• [EXERCISE REQUIREMENTS]: Tally every line of the listing below that holds "computer", then give the tally alone.

• [THE INPUT]:
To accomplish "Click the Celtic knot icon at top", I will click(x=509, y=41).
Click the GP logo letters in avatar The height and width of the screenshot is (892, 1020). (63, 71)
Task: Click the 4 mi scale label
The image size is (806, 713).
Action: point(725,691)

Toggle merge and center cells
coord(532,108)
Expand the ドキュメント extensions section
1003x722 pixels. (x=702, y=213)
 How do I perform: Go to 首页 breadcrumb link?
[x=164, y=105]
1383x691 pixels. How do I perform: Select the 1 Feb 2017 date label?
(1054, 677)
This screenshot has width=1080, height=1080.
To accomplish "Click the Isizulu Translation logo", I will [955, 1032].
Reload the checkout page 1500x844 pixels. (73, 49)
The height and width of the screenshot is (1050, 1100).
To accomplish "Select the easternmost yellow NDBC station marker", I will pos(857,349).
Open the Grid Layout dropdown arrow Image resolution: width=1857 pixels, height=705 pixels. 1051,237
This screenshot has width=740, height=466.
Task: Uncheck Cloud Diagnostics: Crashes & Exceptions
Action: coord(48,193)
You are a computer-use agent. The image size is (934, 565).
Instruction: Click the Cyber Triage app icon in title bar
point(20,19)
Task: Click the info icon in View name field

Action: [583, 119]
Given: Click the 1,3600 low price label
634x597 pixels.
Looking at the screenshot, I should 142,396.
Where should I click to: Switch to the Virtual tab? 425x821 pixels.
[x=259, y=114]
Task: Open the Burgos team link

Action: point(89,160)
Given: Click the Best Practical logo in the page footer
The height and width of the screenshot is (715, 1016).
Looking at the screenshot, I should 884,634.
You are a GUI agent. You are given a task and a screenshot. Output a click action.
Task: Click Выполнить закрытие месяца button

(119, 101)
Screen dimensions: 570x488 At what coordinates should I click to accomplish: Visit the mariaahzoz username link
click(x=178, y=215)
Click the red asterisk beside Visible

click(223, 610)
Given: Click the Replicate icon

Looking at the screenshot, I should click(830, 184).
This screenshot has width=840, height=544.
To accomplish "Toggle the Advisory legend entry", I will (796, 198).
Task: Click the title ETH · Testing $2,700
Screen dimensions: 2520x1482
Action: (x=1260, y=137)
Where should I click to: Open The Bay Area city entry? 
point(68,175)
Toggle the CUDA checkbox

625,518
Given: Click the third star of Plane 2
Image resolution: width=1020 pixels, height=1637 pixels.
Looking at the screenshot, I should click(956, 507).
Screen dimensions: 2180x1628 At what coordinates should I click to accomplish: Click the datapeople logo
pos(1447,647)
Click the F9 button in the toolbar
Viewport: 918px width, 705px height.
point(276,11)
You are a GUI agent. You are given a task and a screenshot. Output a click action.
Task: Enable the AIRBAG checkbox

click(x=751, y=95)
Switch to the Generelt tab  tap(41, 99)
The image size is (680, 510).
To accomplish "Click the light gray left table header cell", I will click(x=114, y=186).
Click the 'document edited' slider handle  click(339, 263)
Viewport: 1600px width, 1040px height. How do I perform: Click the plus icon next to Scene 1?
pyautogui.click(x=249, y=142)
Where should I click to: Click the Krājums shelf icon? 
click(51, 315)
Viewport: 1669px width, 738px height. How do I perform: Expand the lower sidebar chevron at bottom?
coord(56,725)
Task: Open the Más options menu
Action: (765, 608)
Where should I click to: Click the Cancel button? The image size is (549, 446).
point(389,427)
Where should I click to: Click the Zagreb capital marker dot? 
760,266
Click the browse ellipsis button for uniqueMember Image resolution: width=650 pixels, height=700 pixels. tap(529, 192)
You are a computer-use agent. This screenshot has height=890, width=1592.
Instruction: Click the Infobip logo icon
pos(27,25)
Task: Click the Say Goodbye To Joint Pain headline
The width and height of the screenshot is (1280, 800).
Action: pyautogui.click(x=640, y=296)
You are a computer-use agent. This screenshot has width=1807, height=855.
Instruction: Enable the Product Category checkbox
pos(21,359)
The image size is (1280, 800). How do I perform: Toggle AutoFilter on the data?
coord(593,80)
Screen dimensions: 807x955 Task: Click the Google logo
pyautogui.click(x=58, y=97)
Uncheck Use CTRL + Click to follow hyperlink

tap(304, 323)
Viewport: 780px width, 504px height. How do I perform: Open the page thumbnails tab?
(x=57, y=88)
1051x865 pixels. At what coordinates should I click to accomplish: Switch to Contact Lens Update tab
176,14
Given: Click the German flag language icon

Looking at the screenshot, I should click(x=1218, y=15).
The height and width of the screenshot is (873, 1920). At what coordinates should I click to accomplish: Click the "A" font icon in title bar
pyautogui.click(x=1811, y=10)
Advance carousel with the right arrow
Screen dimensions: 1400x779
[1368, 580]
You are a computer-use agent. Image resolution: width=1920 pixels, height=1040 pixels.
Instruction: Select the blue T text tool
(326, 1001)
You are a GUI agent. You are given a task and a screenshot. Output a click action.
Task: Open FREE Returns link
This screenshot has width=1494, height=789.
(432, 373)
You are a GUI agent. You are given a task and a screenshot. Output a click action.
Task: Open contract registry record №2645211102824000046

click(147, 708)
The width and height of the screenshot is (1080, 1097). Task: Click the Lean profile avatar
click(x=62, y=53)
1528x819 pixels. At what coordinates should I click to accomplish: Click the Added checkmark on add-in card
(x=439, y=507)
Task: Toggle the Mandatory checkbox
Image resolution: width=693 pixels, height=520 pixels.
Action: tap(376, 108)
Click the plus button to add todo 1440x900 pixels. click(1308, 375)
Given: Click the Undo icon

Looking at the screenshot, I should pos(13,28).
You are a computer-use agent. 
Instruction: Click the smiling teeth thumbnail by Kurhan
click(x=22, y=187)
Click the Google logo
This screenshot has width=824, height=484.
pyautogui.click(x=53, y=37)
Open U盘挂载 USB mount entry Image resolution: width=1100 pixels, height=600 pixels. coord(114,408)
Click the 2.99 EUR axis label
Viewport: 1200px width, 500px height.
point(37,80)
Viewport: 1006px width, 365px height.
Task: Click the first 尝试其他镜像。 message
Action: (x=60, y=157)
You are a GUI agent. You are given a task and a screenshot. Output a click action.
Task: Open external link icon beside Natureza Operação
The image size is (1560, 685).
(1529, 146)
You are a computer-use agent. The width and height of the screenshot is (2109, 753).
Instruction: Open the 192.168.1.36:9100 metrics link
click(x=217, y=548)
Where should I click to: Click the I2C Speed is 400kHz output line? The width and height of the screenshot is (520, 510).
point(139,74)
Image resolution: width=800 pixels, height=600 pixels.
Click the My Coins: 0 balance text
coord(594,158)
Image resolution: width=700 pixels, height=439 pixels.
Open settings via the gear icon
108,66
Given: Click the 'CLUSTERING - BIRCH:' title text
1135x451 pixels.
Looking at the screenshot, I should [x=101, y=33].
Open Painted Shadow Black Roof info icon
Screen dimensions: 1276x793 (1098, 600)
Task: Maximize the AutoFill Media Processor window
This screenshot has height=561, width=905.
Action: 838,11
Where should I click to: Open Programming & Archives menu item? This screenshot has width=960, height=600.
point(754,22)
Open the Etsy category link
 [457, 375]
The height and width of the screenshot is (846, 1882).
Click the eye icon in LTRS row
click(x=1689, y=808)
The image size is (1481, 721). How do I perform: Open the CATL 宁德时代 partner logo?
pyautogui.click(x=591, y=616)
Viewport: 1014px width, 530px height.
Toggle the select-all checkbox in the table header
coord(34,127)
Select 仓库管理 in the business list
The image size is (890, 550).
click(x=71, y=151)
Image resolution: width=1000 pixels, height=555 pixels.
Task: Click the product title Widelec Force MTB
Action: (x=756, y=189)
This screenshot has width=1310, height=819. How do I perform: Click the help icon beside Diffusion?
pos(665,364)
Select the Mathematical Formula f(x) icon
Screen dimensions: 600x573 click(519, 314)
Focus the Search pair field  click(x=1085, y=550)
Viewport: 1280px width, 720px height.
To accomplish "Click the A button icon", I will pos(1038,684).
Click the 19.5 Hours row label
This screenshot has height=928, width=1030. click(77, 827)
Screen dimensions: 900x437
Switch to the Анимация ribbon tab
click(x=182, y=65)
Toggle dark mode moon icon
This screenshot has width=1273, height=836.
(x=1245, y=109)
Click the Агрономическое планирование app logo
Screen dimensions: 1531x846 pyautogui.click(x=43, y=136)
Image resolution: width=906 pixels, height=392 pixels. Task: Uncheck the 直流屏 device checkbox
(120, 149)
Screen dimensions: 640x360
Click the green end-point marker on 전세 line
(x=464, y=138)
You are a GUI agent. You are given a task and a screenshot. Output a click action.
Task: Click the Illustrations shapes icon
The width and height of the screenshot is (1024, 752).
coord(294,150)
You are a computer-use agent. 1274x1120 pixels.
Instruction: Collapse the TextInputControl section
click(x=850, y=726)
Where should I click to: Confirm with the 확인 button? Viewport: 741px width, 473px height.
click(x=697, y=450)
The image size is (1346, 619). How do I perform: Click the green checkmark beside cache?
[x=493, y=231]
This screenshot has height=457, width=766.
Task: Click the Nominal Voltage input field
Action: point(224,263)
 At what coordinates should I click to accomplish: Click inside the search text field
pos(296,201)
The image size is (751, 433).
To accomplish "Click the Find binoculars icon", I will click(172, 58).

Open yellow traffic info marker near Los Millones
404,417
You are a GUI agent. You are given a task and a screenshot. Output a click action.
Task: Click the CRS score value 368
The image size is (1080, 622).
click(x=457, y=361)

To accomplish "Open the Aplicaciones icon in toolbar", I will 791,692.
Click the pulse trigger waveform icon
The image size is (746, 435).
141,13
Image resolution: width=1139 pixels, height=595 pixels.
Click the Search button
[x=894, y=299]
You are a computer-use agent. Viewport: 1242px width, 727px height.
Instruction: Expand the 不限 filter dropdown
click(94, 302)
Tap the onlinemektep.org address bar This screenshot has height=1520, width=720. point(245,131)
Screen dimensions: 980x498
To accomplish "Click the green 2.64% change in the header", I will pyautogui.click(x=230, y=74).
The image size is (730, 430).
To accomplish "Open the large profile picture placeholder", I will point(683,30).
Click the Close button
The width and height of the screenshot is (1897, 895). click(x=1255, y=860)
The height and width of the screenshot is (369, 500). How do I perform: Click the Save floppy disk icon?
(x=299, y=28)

• [RESPONSE TO THE TASK]: 8